Gear LEGO’s Atari 2600 Replica is A Super Stylish Dust CollectorThe old-school gaming console paved the way for the future of gaming — and now you can recreate it piece by piece.
- Words Iron & Air Staff
- Illustrations LEGO
Asteroids, Pong, Outlaw, Breakout — these were all Atari games that helped put Atari on the map in the arcade in the 1970s. Then Atari brought the arcade into peoples’ living rooms with its Atari 2600 video game console in 1977.
Otherwise known as the Atari Video Computer System (Atari VCS), the Atari 2600 sold well enough at first, but would eventually skyrocket in profits once titles such Space-Invaders, Centipede, and Star Wars arrived in the early 1980s.

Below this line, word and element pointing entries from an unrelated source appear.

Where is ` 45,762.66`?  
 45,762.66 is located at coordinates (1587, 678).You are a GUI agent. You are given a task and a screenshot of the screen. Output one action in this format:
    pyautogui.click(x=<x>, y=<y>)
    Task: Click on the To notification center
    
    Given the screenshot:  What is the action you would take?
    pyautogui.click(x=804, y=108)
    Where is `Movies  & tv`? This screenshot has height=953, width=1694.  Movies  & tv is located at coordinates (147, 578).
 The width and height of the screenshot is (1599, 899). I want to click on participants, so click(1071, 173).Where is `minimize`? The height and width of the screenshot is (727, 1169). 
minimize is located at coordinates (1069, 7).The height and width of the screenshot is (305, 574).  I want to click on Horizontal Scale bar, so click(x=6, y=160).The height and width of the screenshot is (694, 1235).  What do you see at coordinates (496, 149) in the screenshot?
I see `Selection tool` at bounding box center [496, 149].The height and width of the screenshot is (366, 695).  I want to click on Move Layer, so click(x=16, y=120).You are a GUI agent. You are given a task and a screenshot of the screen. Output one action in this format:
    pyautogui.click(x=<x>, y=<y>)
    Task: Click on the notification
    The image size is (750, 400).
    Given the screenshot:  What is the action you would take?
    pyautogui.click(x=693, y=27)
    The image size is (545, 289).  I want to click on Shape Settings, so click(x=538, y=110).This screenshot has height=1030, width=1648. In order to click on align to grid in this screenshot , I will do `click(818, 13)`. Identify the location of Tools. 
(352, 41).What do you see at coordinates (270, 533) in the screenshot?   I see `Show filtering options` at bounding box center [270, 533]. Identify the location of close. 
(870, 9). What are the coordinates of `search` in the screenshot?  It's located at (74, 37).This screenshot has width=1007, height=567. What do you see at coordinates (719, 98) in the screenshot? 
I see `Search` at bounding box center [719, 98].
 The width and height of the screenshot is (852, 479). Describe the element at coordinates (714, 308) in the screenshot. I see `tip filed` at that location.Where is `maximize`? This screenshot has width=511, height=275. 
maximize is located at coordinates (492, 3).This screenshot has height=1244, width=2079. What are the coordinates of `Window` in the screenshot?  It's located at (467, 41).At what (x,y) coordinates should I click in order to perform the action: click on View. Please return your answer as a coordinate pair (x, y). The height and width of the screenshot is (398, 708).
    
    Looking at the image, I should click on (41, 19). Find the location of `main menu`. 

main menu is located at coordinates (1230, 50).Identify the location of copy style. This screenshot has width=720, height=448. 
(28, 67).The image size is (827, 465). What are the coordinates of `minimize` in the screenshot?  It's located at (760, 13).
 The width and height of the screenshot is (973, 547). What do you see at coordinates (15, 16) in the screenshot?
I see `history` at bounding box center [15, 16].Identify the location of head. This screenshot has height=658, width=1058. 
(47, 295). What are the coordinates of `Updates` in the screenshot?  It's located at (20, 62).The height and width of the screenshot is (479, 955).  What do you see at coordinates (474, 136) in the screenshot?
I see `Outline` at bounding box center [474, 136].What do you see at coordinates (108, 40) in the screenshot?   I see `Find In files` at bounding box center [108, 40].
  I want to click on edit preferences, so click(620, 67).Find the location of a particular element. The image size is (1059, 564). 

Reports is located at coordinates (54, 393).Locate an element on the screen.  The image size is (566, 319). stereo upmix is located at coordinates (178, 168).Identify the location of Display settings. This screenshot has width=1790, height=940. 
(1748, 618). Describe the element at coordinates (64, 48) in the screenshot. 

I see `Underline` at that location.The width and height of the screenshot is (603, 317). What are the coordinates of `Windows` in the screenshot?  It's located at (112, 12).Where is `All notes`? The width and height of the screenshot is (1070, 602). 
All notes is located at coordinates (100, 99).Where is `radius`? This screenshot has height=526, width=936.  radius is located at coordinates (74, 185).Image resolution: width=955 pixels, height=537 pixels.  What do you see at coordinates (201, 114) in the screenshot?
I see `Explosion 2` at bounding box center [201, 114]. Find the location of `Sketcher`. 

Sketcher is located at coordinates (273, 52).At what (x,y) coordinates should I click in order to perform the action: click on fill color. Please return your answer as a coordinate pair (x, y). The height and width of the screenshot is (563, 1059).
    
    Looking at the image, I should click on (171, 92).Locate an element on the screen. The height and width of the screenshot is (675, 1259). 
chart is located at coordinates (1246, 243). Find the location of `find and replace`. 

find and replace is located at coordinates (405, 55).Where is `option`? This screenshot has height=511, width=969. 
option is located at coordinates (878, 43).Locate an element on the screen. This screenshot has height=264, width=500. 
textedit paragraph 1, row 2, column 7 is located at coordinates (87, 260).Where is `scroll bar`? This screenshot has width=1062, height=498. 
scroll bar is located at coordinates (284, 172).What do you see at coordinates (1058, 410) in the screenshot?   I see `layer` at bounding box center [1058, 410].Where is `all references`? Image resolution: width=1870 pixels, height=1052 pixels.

But, of course, nothing lasts forever. In ’82, Atari teamed with a movie studio to release a video game based on a hugely popular major motion picture: E.T.: the Extra-Terrestrial. Seems like an easy task, right? Come up with a game that’s not totally awful and that uses the characters that were in a film that spent 16 weeks in the No. 1 spot at the box office.
Trouble was, there were only five-week for creative and production to create something in time to get the game on store shelves in time for the Christmas season.
The end result of a rushed product was a trio of terrible: gameplay, visuals, and plot — consumers returned copies they purchased and the game was a total flop and embarrassment for Atari. This led into the video game crash of 1983, where an industry oversaturated too many consoles and low quality games lost billions in revenue.
So, what does this have to do with the Lego Atari 2600?
Not a thing.
We just thought providing some background was better than just listing the stats from what you’d get for shelling out cash for a LEGO Atari 2600 console:
Price: $239
Pieces: 2,532 pieces
What do you get: an Atari joystick and three classic cartridges with the original art for Asteroids, Adventure, and Centipede.